* Information provided
----

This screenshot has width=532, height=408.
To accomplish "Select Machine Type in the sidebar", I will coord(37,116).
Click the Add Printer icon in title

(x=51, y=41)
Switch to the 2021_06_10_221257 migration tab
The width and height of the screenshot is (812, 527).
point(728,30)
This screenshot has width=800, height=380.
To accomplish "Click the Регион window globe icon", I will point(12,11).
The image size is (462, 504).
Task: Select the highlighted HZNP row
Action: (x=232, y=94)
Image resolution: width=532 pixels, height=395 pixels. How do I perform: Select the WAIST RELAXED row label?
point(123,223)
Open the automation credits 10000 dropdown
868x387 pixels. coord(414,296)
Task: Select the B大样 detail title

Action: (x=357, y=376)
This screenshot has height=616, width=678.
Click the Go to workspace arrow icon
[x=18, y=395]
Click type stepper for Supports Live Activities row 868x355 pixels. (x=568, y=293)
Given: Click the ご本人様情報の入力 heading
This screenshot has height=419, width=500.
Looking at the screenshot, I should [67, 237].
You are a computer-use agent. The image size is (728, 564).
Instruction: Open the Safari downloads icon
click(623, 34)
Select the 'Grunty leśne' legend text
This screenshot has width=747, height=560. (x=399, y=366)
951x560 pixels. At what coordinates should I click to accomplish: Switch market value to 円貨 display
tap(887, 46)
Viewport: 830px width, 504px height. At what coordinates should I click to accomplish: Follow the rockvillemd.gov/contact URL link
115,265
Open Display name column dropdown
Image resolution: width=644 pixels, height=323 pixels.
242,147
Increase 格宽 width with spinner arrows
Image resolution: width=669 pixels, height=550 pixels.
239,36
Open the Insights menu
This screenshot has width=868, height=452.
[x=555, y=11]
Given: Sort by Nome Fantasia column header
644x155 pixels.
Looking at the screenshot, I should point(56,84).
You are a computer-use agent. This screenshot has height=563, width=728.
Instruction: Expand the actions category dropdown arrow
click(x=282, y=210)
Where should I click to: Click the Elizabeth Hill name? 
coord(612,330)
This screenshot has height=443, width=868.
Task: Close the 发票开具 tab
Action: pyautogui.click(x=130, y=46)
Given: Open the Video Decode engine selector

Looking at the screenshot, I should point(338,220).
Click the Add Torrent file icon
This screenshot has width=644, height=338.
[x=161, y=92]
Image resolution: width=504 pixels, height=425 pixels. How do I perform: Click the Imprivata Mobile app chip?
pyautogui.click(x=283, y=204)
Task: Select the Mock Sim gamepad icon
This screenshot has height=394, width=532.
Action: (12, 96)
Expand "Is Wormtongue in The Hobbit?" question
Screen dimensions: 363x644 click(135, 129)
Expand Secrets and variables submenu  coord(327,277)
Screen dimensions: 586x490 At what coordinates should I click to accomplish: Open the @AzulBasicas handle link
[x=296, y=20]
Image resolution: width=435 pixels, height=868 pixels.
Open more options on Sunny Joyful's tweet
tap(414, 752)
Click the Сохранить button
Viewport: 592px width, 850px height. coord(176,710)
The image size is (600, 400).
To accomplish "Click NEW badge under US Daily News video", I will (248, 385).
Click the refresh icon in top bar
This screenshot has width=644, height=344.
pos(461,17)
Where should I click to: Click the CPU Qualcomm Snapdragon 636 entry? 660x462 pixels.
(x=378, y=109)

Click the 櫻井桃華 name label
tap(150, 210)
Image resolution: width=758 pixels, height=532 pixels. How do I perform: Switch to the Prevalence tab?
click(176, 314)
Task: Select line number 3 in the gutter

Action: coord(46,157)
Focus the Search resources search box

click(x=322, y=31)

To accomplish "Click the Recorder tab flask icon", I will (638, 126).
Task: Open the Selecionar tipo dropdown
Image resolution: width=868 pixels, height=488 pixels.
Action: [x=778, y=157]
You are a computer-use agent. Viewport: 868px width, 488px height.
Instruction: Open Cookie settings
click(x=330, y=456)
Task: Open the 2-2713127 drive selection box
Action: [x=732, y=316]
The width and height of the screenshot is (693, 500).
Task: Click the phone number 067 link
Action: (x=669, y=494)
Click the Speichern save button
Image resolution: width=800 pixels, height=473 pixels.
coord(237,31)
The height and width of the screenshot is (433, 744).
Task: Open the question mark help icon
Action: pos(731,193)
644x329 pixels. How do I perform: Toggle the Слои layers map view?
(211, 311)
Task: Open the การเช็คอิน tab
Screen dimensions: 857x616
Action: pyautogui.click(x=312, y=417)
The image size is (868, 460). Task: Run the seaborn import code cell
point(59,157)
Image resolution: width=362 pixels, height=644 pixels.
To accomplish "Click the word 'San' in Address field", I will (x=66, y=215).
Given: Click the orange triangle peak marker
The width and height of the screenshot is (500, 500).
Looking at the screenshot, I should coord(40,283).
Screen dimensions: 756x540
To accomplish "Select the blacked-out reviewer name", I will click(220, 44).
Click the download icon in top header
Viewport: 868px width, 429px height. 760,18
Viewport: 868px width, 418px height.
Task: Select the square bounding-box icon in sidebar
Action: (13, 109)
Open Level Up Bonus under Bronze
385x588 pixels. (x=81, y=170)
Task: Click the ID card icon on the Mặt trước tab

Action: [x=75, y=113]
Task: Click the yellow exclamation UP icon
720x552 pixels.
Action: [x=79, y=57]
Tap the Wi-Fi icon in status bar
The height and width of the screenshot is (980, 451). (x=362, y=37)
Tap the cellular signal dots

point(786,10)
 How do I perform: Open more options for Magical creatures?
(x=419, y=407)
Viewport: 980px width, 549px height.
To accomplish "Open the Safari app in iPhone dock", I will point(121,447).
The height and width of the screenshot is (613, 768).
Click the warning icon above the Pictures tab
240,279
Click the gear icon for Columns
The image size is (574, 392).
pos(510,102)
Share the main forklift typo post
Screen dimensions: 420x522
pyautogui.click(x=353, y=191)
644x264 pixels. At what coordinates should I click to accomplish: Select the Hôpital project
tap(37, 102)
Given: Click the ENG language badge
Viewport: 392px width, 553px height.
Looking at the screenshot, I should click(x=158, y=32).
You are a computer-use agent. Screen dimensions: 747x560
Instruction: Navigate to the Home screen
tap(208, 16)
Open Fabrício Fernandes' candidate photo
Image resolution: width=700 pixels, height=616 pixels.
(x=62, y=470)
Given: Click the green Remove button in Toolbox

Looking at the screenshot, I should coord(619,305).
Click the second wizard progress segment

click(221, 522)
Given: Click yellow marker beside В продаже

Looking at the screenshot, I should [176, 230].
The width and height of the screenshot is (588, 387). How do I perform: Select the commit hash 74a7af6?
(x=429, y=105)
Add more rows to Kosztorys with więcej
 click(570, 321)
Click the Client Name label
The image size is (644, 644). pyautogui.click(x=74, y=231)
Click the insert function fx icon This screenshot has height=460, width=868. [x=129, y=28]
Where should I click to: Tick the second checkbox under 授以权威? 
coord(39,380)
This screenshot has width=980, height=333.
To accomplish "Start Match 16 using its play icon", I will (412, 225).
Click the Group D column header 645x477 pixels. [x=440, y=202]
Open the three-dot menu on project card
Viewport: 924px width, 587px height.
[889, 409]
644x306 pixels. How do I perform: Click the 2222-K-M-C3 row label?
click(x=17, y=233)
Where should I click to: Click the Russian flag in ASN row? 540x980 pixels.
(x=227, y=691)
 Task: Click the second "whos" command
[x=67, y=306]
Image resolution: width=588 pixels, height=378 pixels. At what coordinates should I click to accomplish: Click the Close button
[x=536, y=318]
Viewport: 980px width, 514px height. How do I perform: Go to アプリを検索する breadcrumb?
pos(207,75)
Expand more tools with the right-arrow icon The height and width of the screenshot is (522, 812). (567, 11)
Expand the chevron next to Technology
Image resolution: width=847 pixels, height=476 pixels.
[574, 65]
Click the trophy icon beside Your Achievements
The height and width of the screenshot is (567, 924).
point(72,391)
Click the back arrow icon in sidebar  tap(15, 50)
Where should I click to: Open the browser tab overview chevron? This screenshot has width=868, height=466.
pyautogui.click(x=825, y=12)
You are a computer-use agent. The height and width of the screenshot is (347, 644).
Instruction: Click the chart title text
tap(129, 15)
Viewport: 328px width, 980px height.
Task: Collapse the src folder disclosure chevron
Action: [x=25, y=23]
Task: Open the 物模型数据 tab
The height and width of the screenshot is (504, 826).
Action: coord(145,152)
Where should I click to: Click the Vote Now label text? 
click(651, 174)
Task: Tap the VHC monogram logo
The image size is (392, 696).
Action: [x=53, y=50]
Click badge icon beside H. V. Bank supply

----

* Required action
Every line of the material above that includes the string "computer" is required.

* Answer for this exercise
You are a computer-use agent. The image size is (728, 564).
You are a computer-use agent. This screenshot has height=563, width=728.
You are a computer-use agent. Viewport: 868px width, 488px height.
You are a computer-use agent. Screen dimensions: 747x560
You are a computer-use agent. The height and width of the screenshot is (347, 644).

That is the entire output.